McEleny references some research by Forrester:
“The research found that, while the majority of marketers will soon be investing in social media, the majority of those didn’t know how much budget to allocate or were allocating only a small proportion (nma.co.uk 19 September 2011). The issue highlighted by principal analyst at Forrester Nate Elliott was that brands do not have the tools or know how to translate social media success into a metric that budget holders are convinced by.”
So, it’s not that you can’t measure social media ROI, just that it’s not cheap or easy. Tools do exist and are being used by trailblazers like Dell and Cadbury, but the reality is that most companies are not making that investment. After 15 years in PR, I can confirm that there’s a similar attitude towards ‘proper’ evaluation in our discipline, leading to the misconception that PR can’t be measured.
It’s pretty straightforward to find out the reach of a PR campaign (measured by circulation or opportunities to see), and with a small investment and a bit more effort, it’s possible to look at key message delivery, tone, share of voice versus competitors and other useful insights. However, if you want to find out how many sales derived from a PR campaign, or measure any shifts in consumer perceptions or brand awareness, you usually have to do some proper campaign tracking, which doesn’t come cheap.
It seems to me that this all comes down to scale. When a client invests in an advertising campaign it’s an expensive exercise. Not surprisingly they need to know if it worked, so they almost invariably commit to campaign tracking, not least so they can prove to the board that it was worth the money. Because a PR campaign is almost always less expensive than advertising, maybe the imperative to measure just isn’t as urgent. So clients don’t commit to investing in independent evaluation and rely on a combination of spurious ‘PR value’ measures churned out by PR agencies and good old ‘gut feel’. Funnily enough, this isn’t a very convincing argument for a finance director.

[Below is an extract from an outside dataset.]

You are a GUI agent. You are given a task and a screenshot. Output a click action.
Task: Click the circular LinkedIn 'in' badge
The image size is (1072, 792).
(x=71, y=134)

A few years ago the PR industry started a campaign to persuade clients to invest 10% of their PR budget in evaluation, but sadly it was largely unsuccessful. We’re lucky enough to work with clients who take PR seriously and several of them do invest in evaluation. When independent research tells us that a PR campaign delivered 20 times the return on investment of an ad campaign that reached a similar number of people, or that a piece of our PR activity boosted brand affinity more effectively than a seven-figure TV and cinema ad campaign, it really gets the board’s attention.
As PR is fast working its way up the food chain the pressure is on for us all, clients and agencies alike, to get serious about evaluation. There are concerted moves afoot in the PR industry to develop better tools, but without a willingness among clients to invest in measurement as a matter of course, we’ll be no further on in the next 15 years.